Above them, she noticed, on the seats opposite Thorin and Dis- no Kili or Fili either- sat her father, looking strained and grey, and her brother. Bain’s face was red and he looked- although she could not be sure- as though he had been crying. Now he just looked angry. Bard had cringed at Dain’s words, and Sigrid was not sure why. “I had hoped,” he said slowly “to discuss this with her privately prior to an announcement.”

“An announcement of what? What’s going on?” Sigrid had begun to see black spots, and a headache had washed over her like she’d spent the last night drinking.

“We are here,” droned Thorin, in his terribly monotonous voice, looking at her with his pale eyes- evil eyes- and showing no emotion at all. “To announce my betrothal to the Princess Sigrid of Dale.”

And with those words, the black spots and headache and churning stomach and lack of air became quite too much for Sigrid. Her eyes fluttered back and she fell, collapsing onto the hard golden floor of the Hall.

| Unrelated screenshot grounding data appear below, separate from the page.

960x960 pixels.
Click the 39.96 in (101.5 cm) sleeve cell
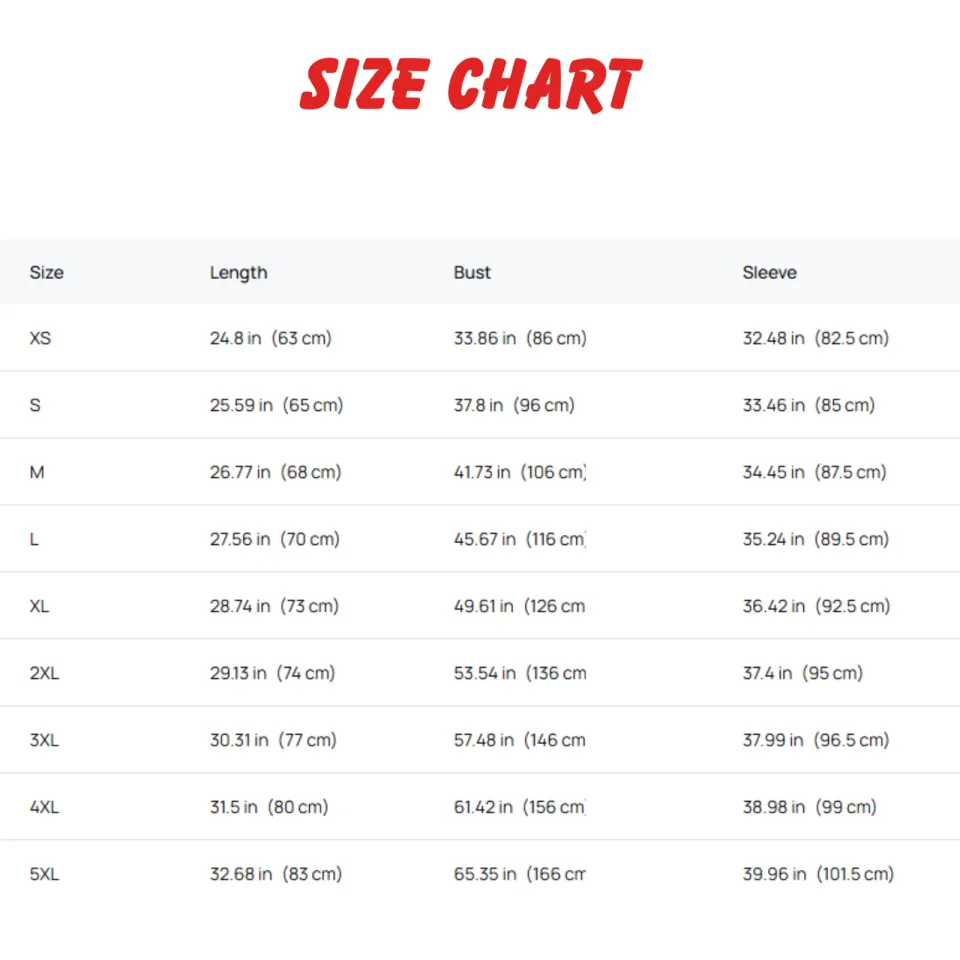click(818, 874)
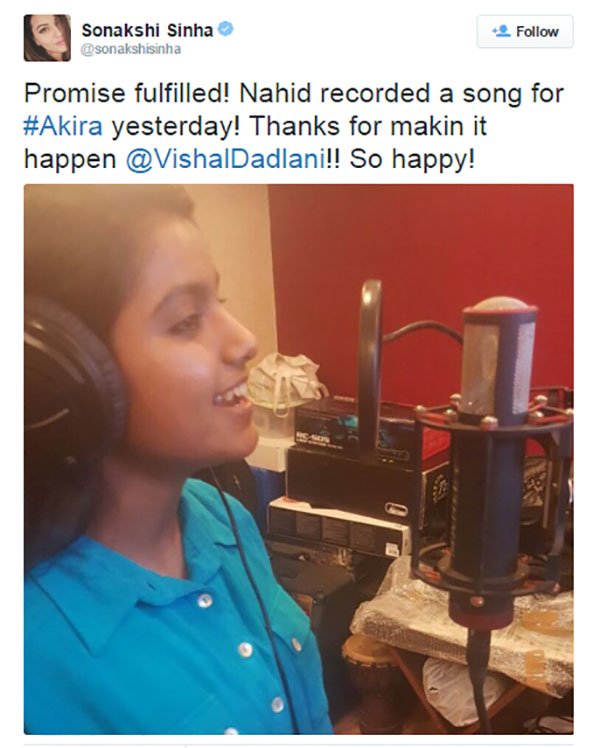The image size is (600, 748).
Task: Click the "Nahid recorded a song for" text
Action: point(402,94)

All that was said next- Bain’s uproar, shouting from the elves- was lost to her, as for that moment at least, Sigrid was lost to the world.

**Notes for the Chapter:**

> Sigrid what r u doing
> 
> Also please tell me what you think by the panic attack narrative! it's based off my own experience with anxiety but it might not quite be what you agree with/ your own experience so let me know!
> 
> What did you think in general?? let me know!  
> ALSO: holy shit who is older: Bain or Sigrid?? I have checked 99 thousand sources and while people think it's Sigrid i just don't know?? I thought he was older but my friend thought they were twins?? what do you think??


	3. Chapter 3

**Summary for the Chapter:**

> Tilda was ill two years ago. Who could have imagined that her kind heart could betray her so?

**Notes for the Chapter:**

> I saw this (http://www.redbubble.com/people/jaysa2uk/works/10060253-archery-sexy-compound-girl-on-arrow?grid_pos=14&p=t-shirt) today and i laughed so hard because it's exactly what modern!au angsty teen bain would have and he's get SO shredded by Sigrid and Tilda for it RIP Bain
> 
> ANYWAY kiddos this chapter is a little hard hitting so please ensure ur all in a good state of mind for it (if ur not thats ok you go and get yourself happy in a safe and positive way and then u come back to read this xx)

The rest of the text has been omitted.